Saying that I'm only on episode 2
me too. sped through 5 episodes in a couple of days.Quote:
Originally Posted by dirk diggler
Night shift was cancelled last night, watched them all in a oner.
That shit was intense.
Watched Danny Collins last night, I now hate Al Pacino... if it wasn't for me expecting something memorable to tumble out of his mouth, I wouldn't have watched this pos fanny flick to the end. Harry will like it as it's very much a nail biting popcorn movie with added Kleenex moments. It was so sweet I nearly puked.
I'm not going to add a a link, because I don't want to take the blame.
^Yep.
Another slasher, but this time set in Thailand.

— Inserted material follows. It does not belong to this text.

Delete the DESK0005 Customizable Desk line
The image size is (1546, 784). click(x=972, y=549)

Haven't watched it yet though.
https://teakdoor.com/images/smilies1/You_Rock_Emoticon.gif
10 wannabe tough guys go full retard in the wilds of Vancouver, last man out wins $500,000
http://kat.cr/alone-s01e01-and-so-it...t10815221.html
Good viewing ;)Quote:
Alone is the country's boldest and longest survival experiment ever captured for television. It places ten hardcore survivalists alone in the Vancouver Island wilderness - no camera crew, no teams, no producers - on a single mission to stay alive. At stake is $500,000 awarded to the person who can last the longest. They will face extreme isolation and psychological distress as they plunge into the unknown, self-documenting their experience.

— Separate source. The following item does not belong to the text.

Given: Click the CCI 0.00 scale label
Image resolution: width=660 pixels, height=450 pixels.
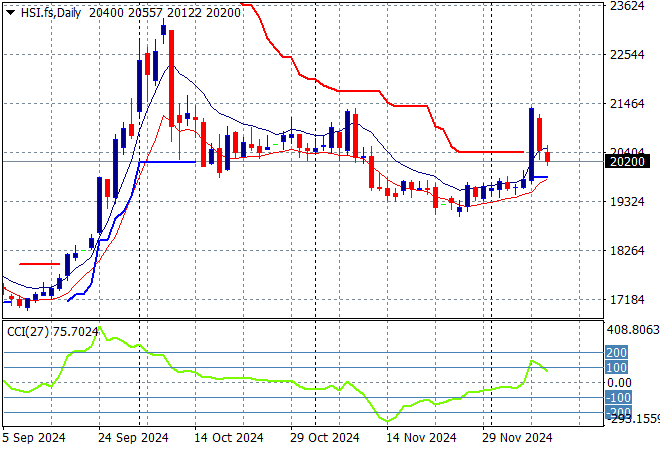Looking at the screenshot, I should click(622, 382).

^ Love those survival shows, e.g., Bear Grylls. Comparable, better, worse? Some of those guys really know their shit.
Don't think they're in the same league as Grylls or Mears, though most seem to know their stuff. One guy quit after the first night, tough guy cop had a breakdown after bears were sniffing around his tent. tbh he was out of his depth and looked like he was going to cry as soon as the boat dropped him off. Apparently there's thousands of bears, wolves and cougars in the woods with them and yes they were quite a few bears seen on camera... some guys have clearly been dropped off in better spots than others, you know you're in for a rough night when your spot is covered in fish heads and bear shit :D
I started watching this thinking I could make a go of it. That lasted about 4 minutes until the guy came across the bear den and bears.

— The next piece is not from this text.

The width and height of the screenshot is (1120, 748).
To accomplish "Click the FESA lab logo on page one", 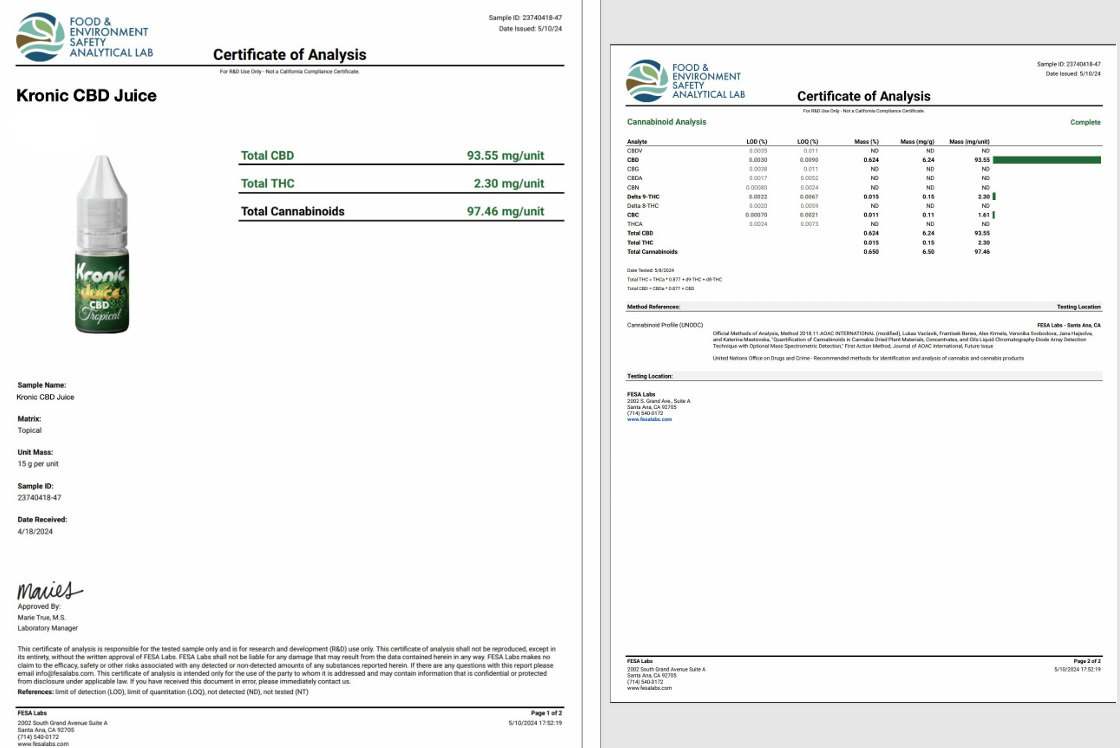I will 87,38.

The fat guy seemed quite unfathomed by it all but that situation he was in near the end was probably scarier than The Blair Witch Project on acid.
Good Shout.
^ haha yeah there was that one guy that looked totally fazed and on the verge of crying, he hadn't made any attempt at a shelter and was just standing there glass eyed and scared...
You can't even climb a tree and tie yourself in for the night, there's bears in them thar trees.!!
Load of fake shit.
No-one ever asks how a full production crew finds it so easy to trail them around.
Quote:
Channel was accused of fakery last night after it emerged producers set up a water supply and let loose two crocodiles on survival show The Island with Bear Grylls.
It has also emerged that four of the “13 ordinary men” marooned for a month were TV [at]professionals with experience of extreme conditions and at least two had worked with Grylls before.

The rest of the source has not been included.